PROBLEM DESCRIPTION – Begin at the line that holds "Refresh the captcha image" and copy each line exactly until the data below ends, including that last line but no pictures.

PROVIDED MATERIAL –
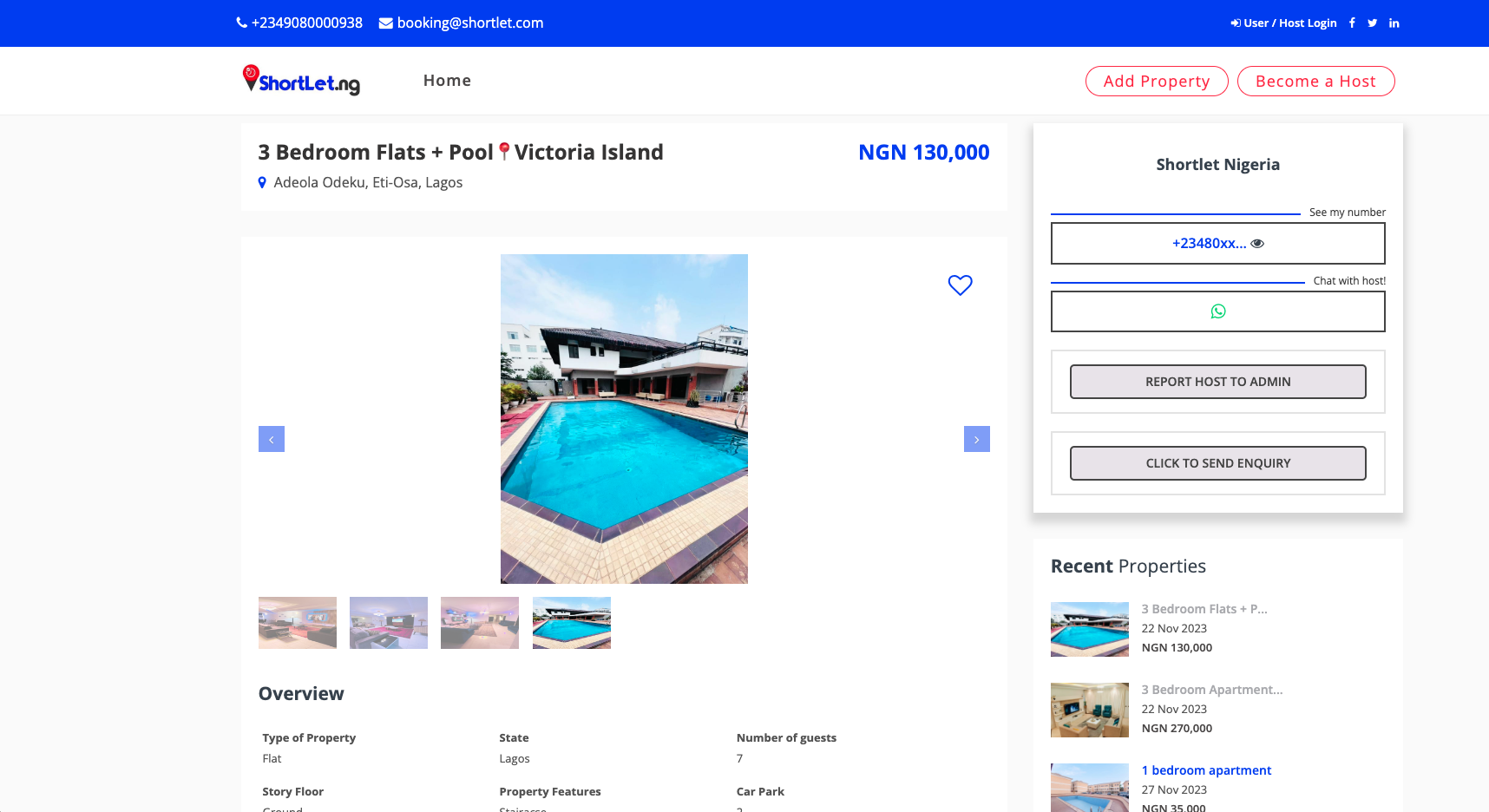This screenshot has height=812, width=1489.
Task: Open WhatsApp chat with host
Action: click(1217, 311)
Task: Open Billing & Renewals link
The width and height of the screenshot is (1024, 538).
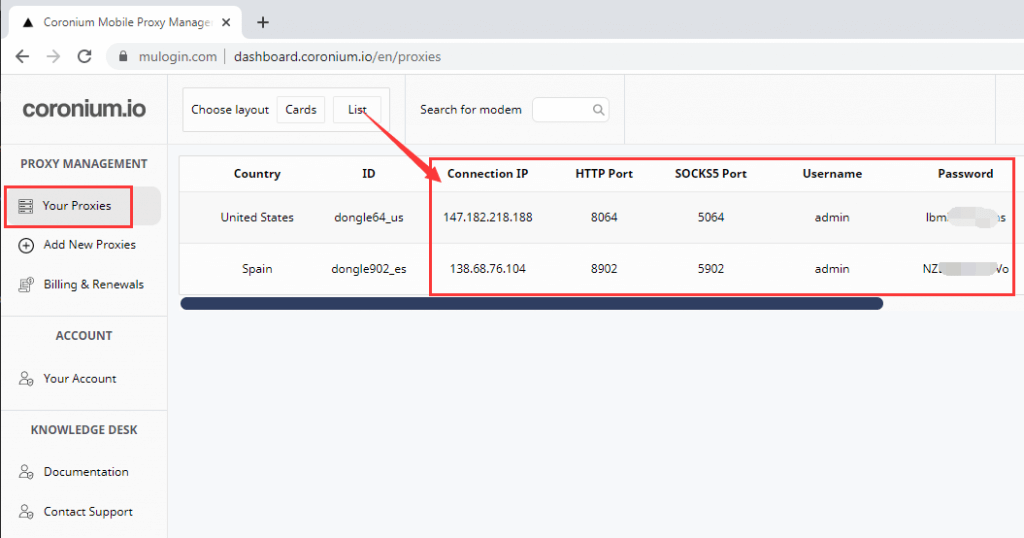Action: click(x=93, y=285)
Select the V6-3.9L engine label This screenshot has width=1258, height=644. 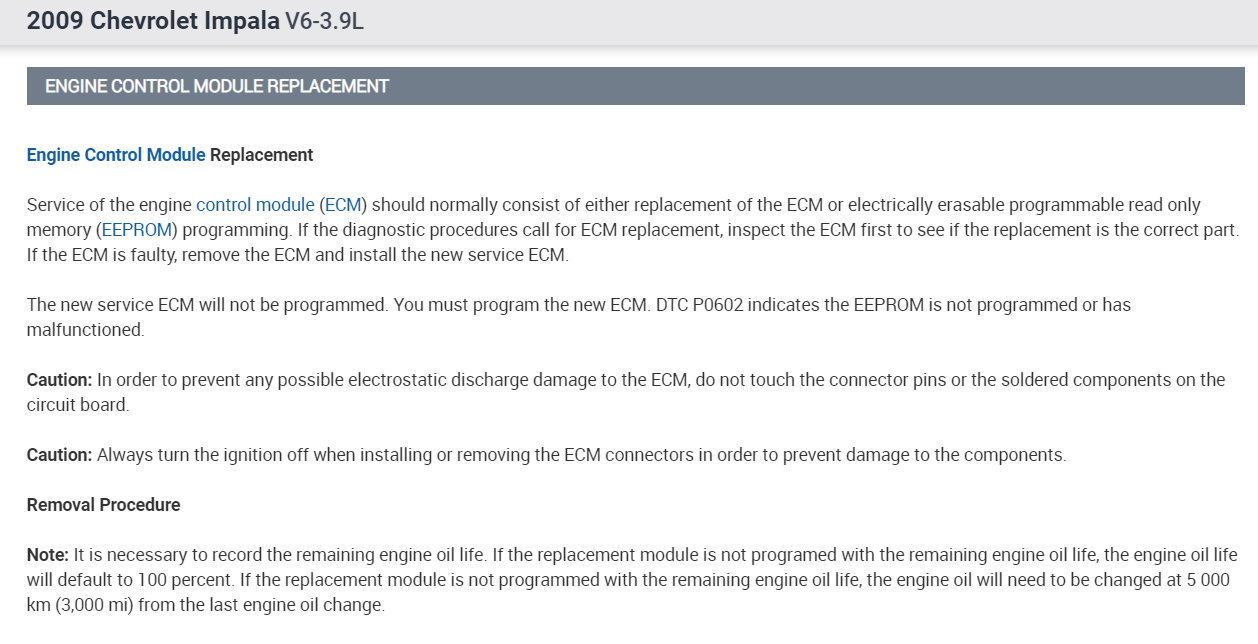click(325, 21)
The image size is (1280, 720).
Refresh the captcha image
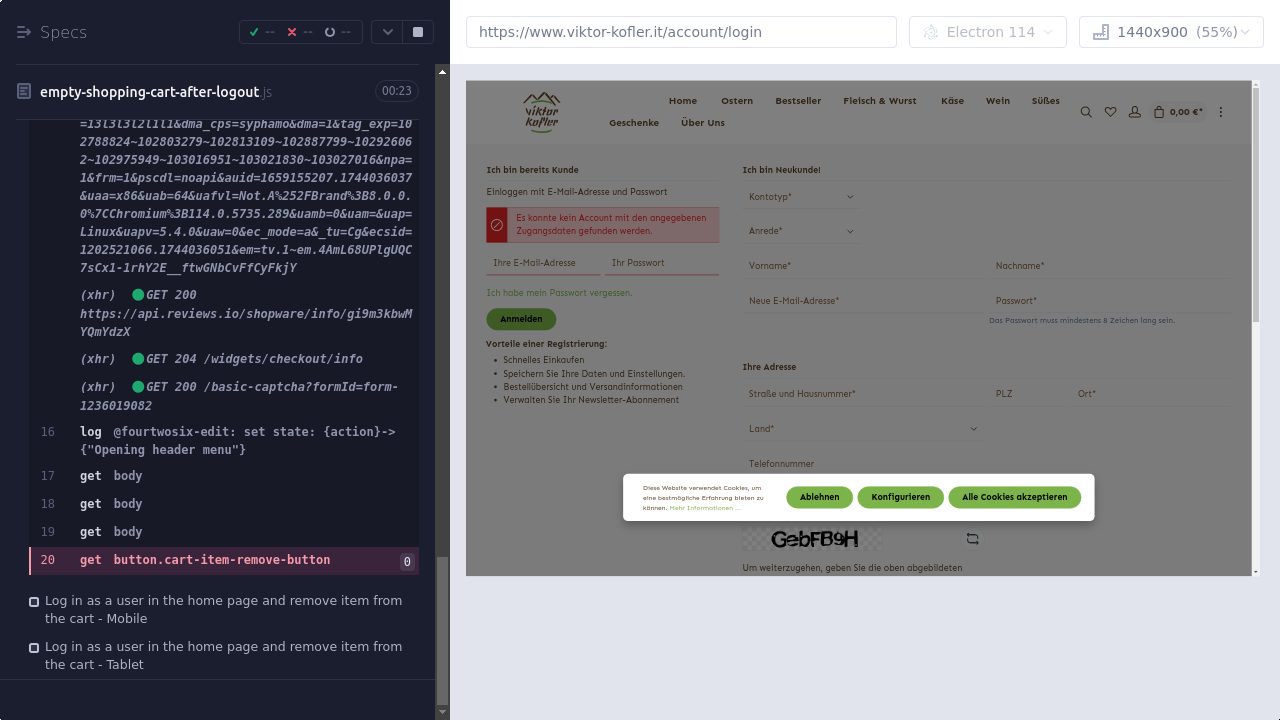[972, 539]
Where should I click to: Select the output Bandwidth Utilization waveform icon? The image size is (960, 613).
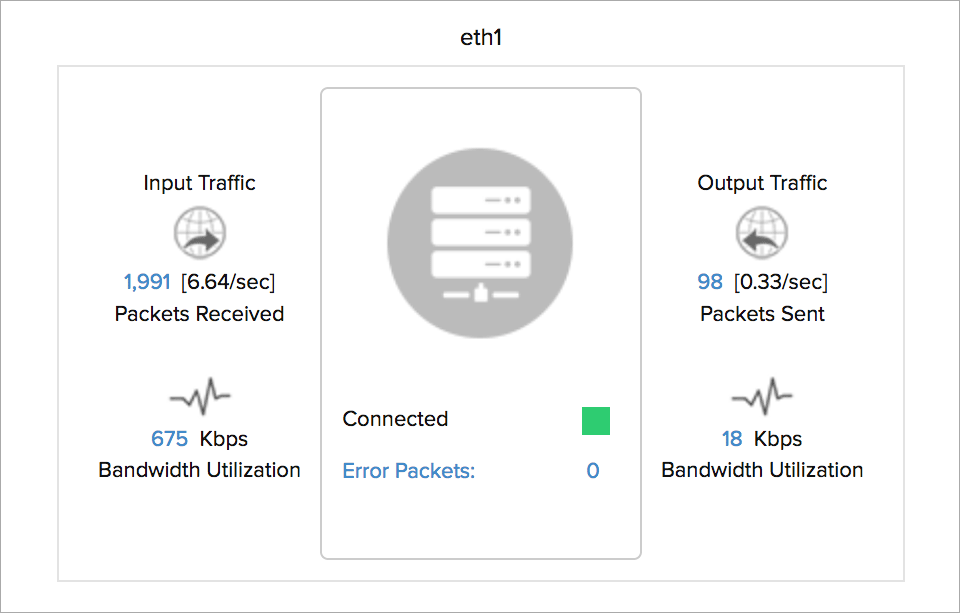[x=762, y=396]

ANSWER SECTION –
Refresh the captcha image
[972, 539]
Where should I click to: Select the output Bandwidth Utilization waveform icon? The image size is (960, 613).
[x=762, y=396]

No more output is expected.